(Текст для чтения):
------------

Терапия принятия и ответственности (страница 3)
Изучение базовых научных данных, как может показаться, имеет только академический интерес, но эта база обеспечивает фундаментальное понимание подхода ACT. Если что-то идет не так – когда клиент реагирует на вашу технику или навык иначе, чем в учебнике или книге, или когда вы чувствуете, что зашли в тупик, и в голову лезет мысль «я не знаю, что делать», – вы сможете положиться на саму технику, которая обеспечит вам безопасное пространство для экспериментов, развития и творческого подхода к модели. Интервенции, которые мы приводим в качестве примеров в этой книге, – это лишь небольшая часть возможностей ACT. Не существует какого-то единого метода ее применения. Собственно говоря, ни один набор техник и ни один метод не подходят для всех клинических ситуаций. Разобравшись, как интервенции работают благодаря процессам, вы сможете куда эффективнее отслеживать функции поведения клиентов и быстро разрабатывать импровизированные интервенции, которые окажут глубокое и долгосрочное благотворное влияние на качество их жизни.
Обучение, язык и познание
Многие люди поражаются, узнав, что терапия принятия и ответственности – это современный подход к прикладному поведенческому анализу. Обычно бихевиоризм у нас ассоциируется с лабораторными экспериментами с голубями, которые клюют кнопки, а не с разговорами о принятии, личных ценностях, сострадании к себе и практиках, которые помогают нам жить более полной жизнью или развивать в себе осознанность. К счастью, бихевиоризм со времен голубей с кнопками проделал большой путь (хотя и старые эксперименты были отличными, согласны?). Как научная дисциплина он развился до такой степени, что теперь рассматривает даже самый личный опыт человека (мысли, чувства, воспоминания, ощущения) как поведение, которое формирует его личность.

------------

(Исходные данные):

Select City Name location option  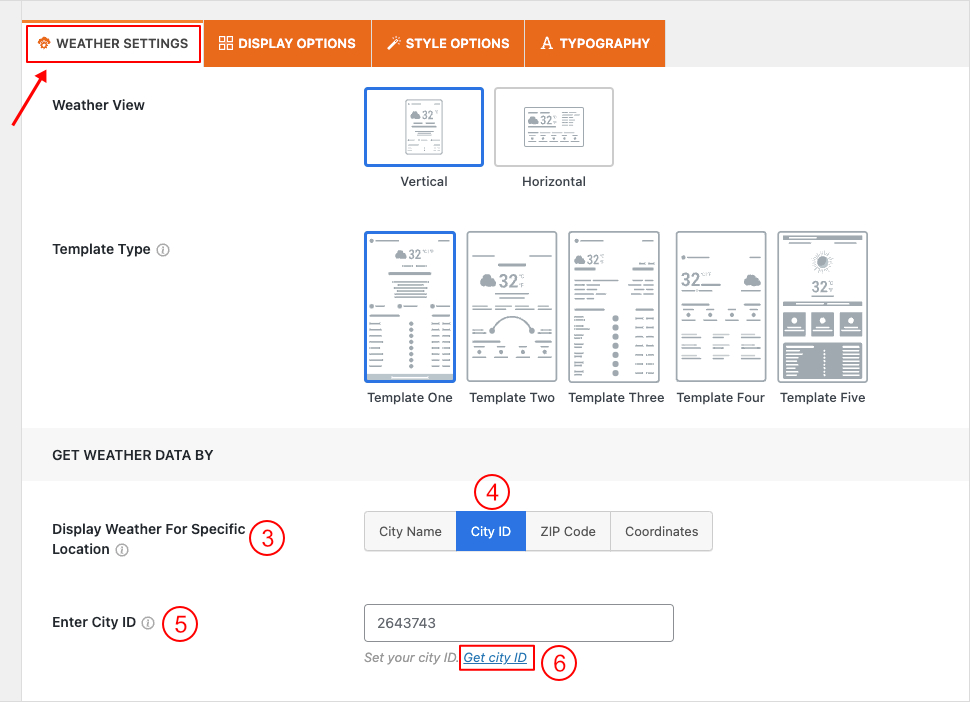tap(410, 532)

------------

(Описание задания):
Укажите, с чем, согласно тексту о терапии принятия и ответственности, у нас обычно ассоциируется бихевиоризм.

(Результат ниже):
С лабораторными экспериментами с голубями, которые клюют кнопки.